In my Company we’ve been using some custom SMACSS / OOCSS / BEM inspired css methodology for quite a while.

Those conventions look something like this:

.my-module {
  
}
.my-module--variant {
  
}
.my-module__named-child {
  
}

/* or */

.my_module {
  
}
.my_module-variant {
  
}
.my_module--named_child {
  
}

The latter one is pretty close to what we currently used. While we all appreciate the safety and quality we gain out of going down that way (read more about it here or here), I personally never liked very much the reading experience. I mean, we read this code day in day out, so it should be easy to read and write.

Too many underscores and dashes just kind of look geeky and techie and not elegant. So why not use something our near-native language came up with in the first place (or so it seems)? In german language we use uppercase a lot, basically for every Substantive and there’s a Lot out the in the Wild. While that might break things for english users who are used to have an uppercase letter separate sentences from each other (in most cases, God and Texas and John are well known exceptions), we are floated by uppercase and it can help structuring.

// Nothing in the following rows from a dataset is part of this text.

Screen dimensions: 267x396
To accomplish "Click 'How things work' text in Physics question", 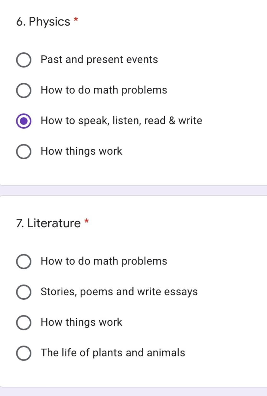I will [81, 151].
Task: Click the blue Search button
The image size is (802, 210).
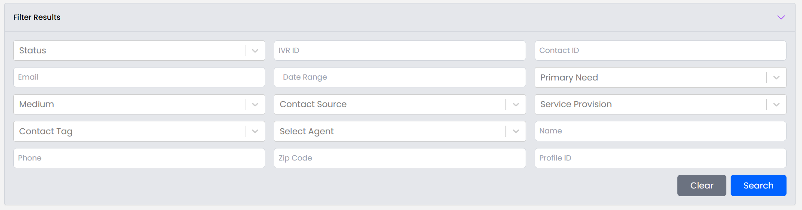Action: (x=758, y=185)
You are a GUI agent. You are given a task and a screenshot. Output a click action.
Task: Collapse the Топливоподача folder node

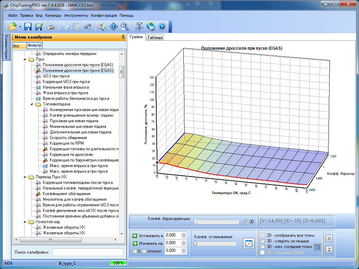click(x=32, y=104)

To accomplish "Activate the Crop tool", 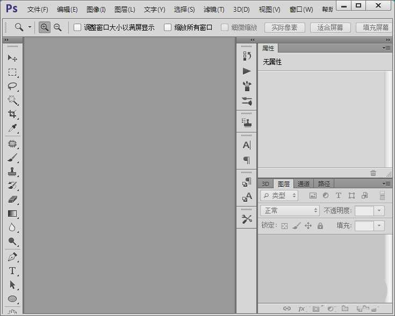I will (x=12, y=114).
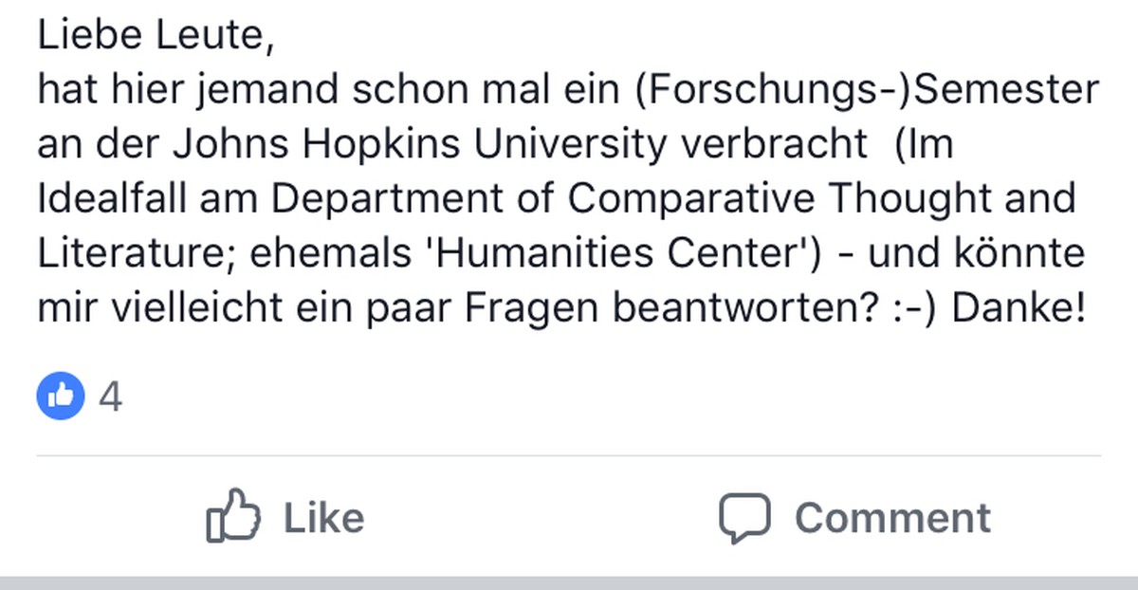Click the ':-)' smiley emoticon
1138x590 pixels.
click(x=913, y=309)
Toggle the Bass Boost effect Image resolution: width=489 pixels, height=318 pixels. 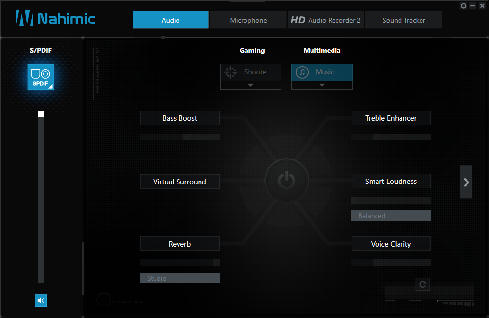[x=179, y=118]
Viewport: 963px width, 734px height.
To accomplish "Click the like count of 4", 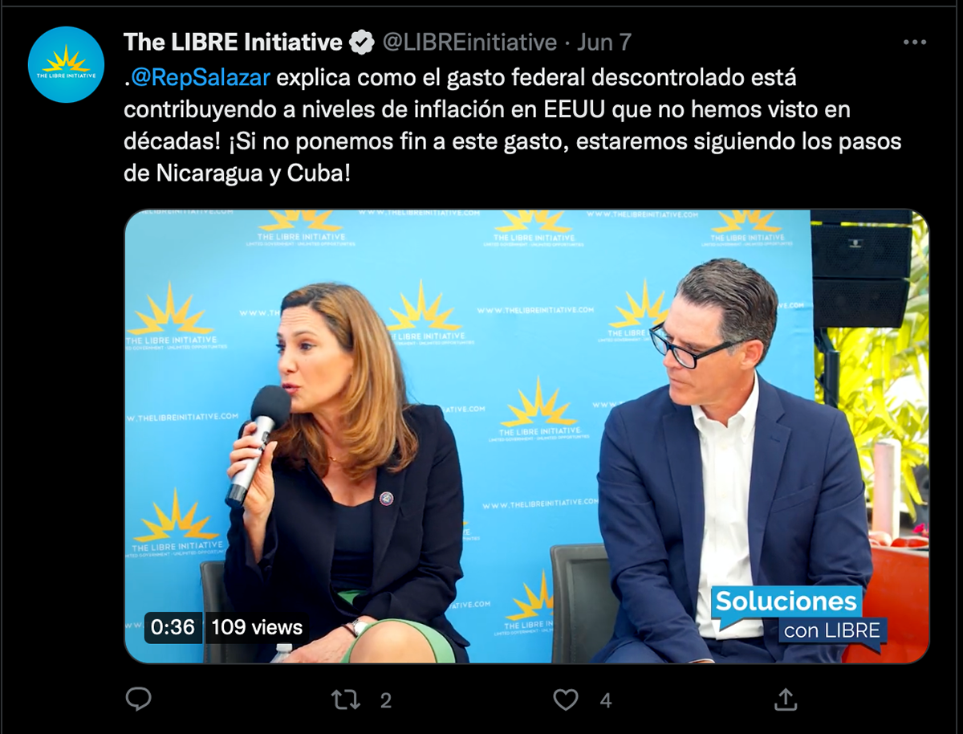I will pyautogui.click(x=606, y=700).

To come to the point: why not use uppercase letters to structure selectors? After all, CSS selectors are case sensitive when it comes to IDs and classes. How would that look like?

.MyModule {
  
}
.MyModule_variant {
  
}
.MyModule--namedChild {
  
}
.MyModule.isActive {
  
}
.js-MyModule {
  /* for associating with JS modules - not for styling */
}

I’m still using two dashes to mark a child, mainly because the sepearation should be that distinct. Is it more readable? I think it is, but not by much. But it is more logical to me: modules start with an uppercase letter, everything else not. The distinction between module name, states and descendants becomes clearer.